I don’t know if I remember my grandmother.
I remember emotions. I remember feeling loved, hearing her laugh and her making me laugh. I remember her telling me good night as the last sliver of light from the hallway was snuffed out by a closing bedroom door. But I don’t know how much of her I can remember.
Which is frustrating because she’s still alive.
My grandmother has been suffering from dementia for a few years now. I realized something wasn’t right a while ago. What I didn’t realize was how little of those previous years I could vividly recall.
As her brain becomes more affected, she loses more of me. She sometimes calls me the wrong name, forgets where I go to school or if I’m in college at all.
But I’m losing her too. Or at least I think so.
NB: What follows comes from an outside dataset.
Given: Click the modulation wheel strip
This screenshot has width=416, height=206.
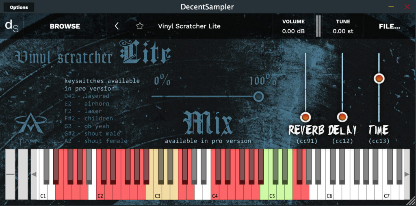Looking at the screenshot, I should click(23, 174).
I’ve struggled to come to terms with the fact that I’m not sure how much of this is the disease, and how much is her. I feel like, at the beginning, I could parse the two, but my memory is fading.
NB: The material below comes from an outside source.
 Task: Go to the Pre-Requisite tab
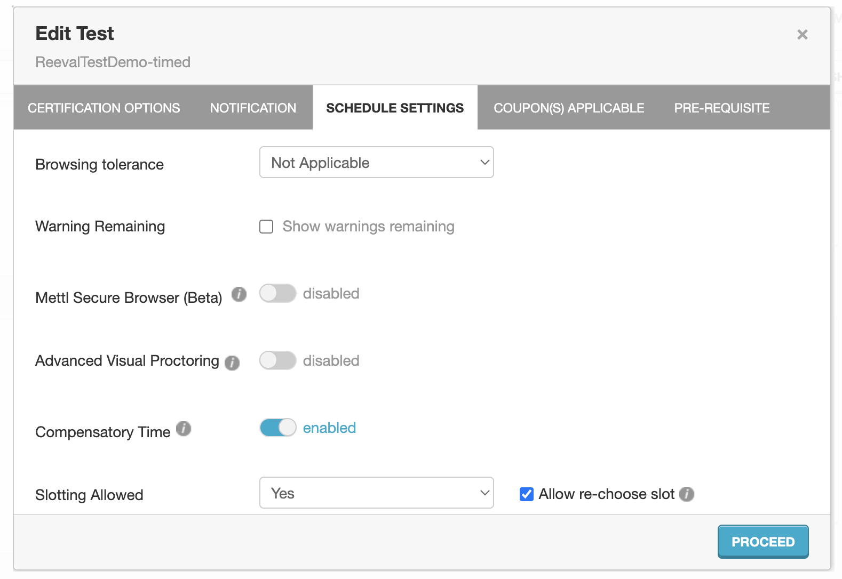click(721, 108)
I think I miss the old her, but I don’t know what that looks like. I balance that with still loving the person who she is now, because it’s not her fault this is happening.
I just wish I had a warning.
I wish someone had told me, “By the way, hold on to these memories, because someday, she won’t be able to.”
Memories are balloons. They hover and float, sometimes they slip and fly away. I just wish I had known which ones to tie down.
I can only imagine how difficult this is for my parents, aunt and uncle. They have the memories I don’t. They know how she was before this, they have something to mourn. A person to remember. In a dark, deeply sad way, I’m thankful.
I have ideas. Concepts, notions, stories, beliefs, feelings – nothing concrete enough to tie a string to.
My grandmother’s memories float away with mine. Mine of her and hers of herself. We both lost the knowledge of who she was before.
There’s a common myth that dementia skips a generation. The disease is very rarely hereditary, but because its appearance seems random, people look for patterns. I have no greater risk of getting dementia because my grandmother has it.
But in a way, I already do.
My knowledge of my grandmother before her disease has quickly eroded, softened and brushed away by years of taking my own brain for granted, thinking my hands were big enough to hold every string.
By the time my grandmother stops recognizing me altogether, I’ll have done the same with her.
Not because I have the disease, but because I don’t.